+++ Supplied material +++

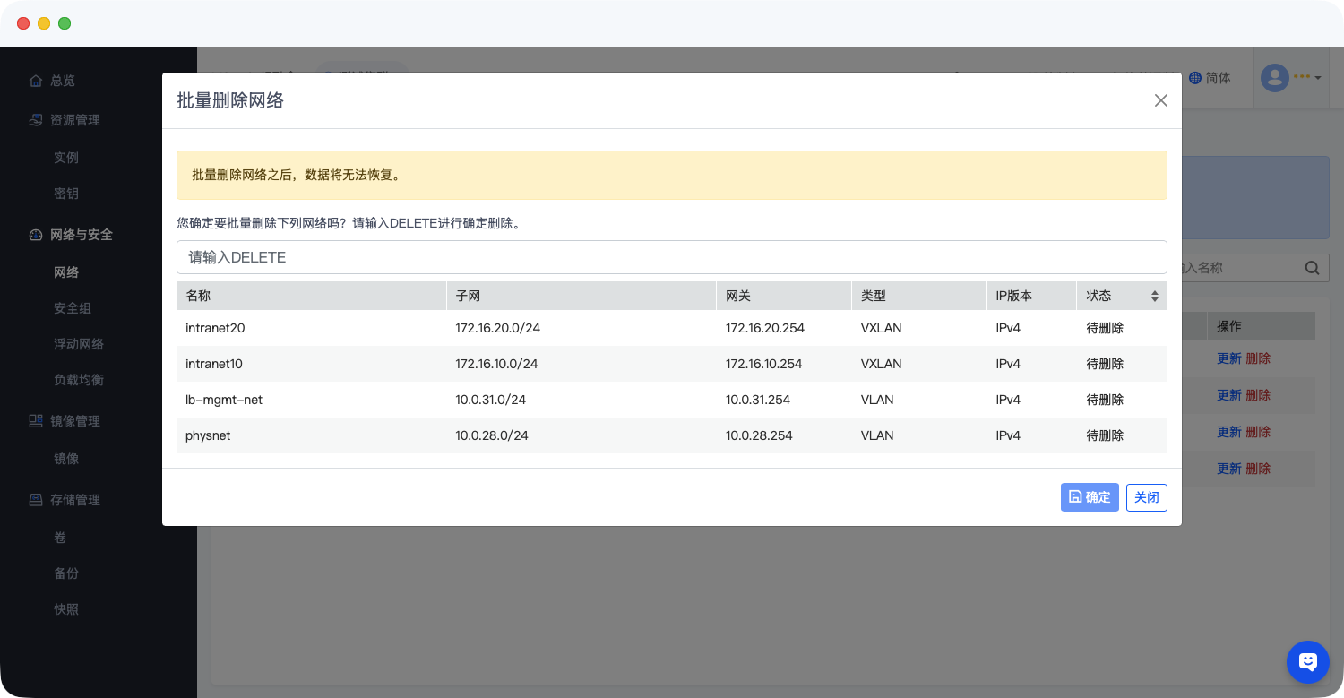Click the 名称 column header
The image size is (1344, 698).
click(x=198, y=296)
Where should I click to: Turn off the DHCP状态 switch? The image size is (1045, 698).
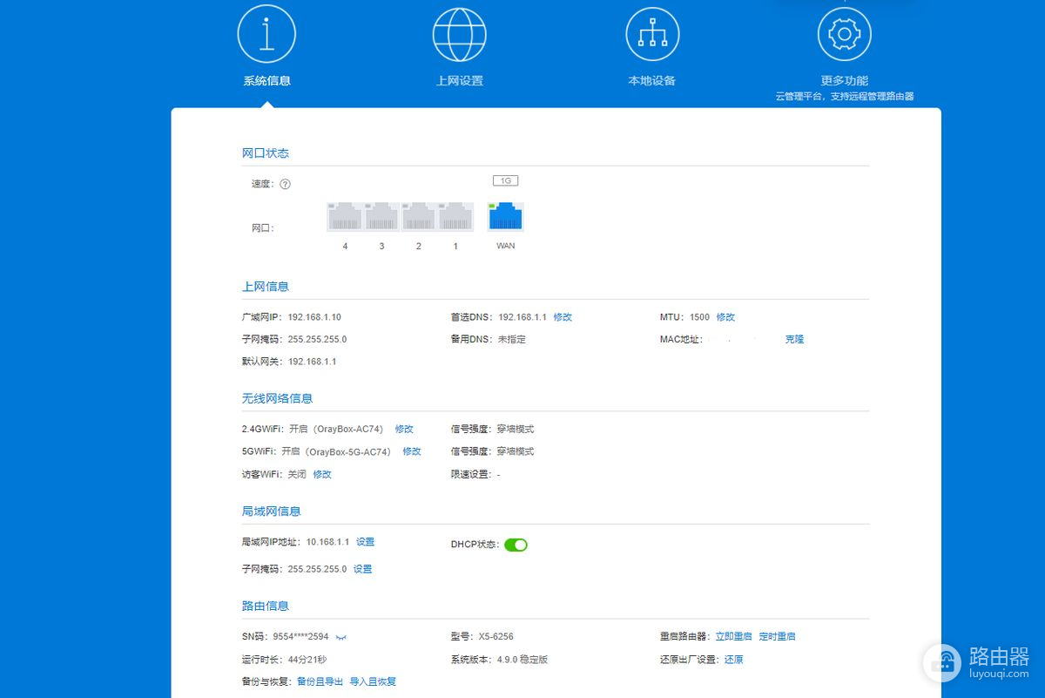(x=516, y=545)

+++
+++ Supplied material +++

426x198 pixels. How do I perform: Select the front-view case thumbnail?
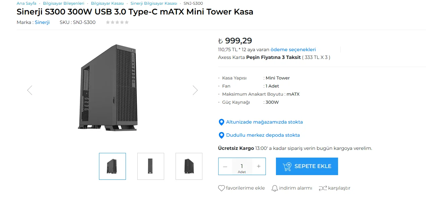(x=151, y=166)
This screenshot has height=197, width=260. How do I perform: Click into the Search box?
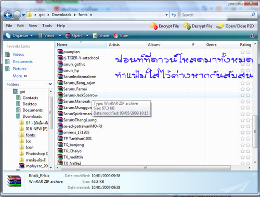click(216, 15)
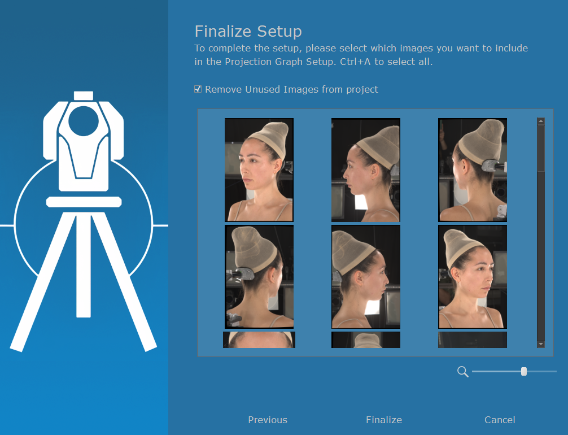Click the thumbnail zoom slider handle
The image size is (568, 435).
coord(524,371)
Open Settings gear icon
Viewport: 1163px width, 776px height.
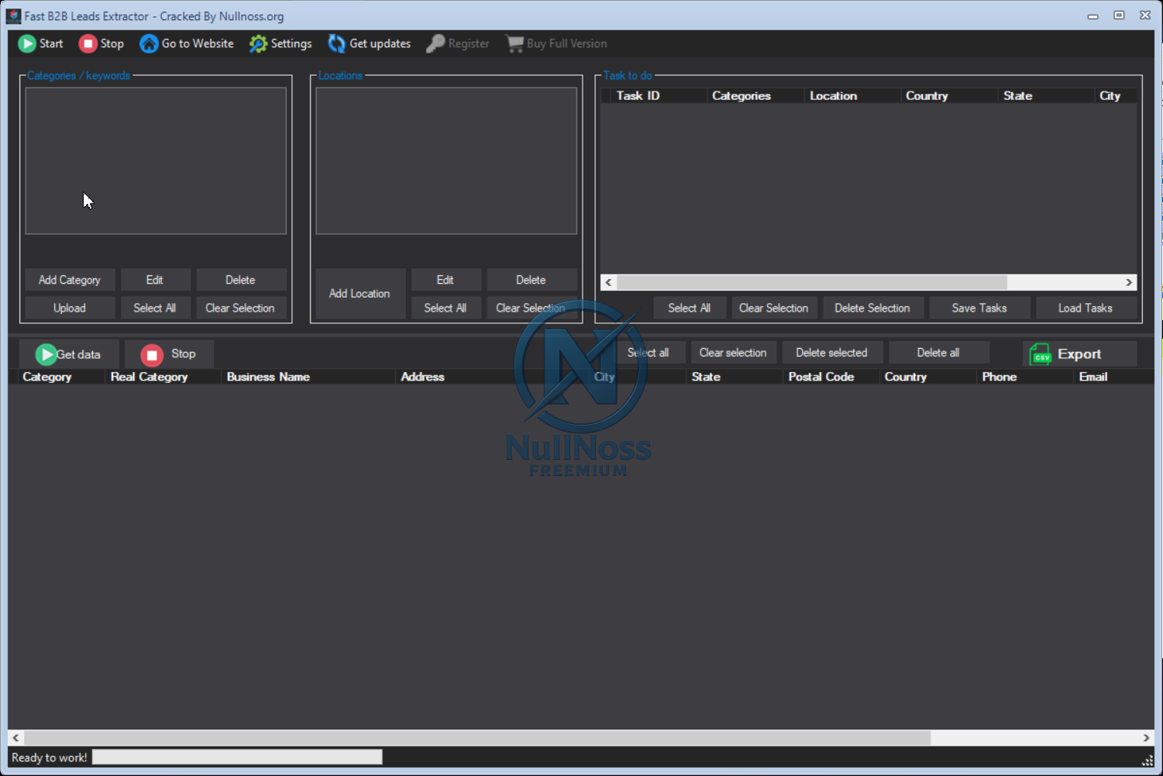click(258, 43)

+++

*Task requirements:* Return only the stretch above from the line containing "426x198 pixels. How" through the line containing "Open Settings gear icon", word for word and without pictures.

*Written answer:*
426x198 pixels. How do I perform: Select the front-view case thumbnail?
(x=151, y=166)
This screenshot has height=197, width=260. How do I perform: Click into the Search box?
click(216, 15)
Click the thumbnail zoom slider handle
The image size is (568, 435).
coord(524,371)
Open Settings gear icon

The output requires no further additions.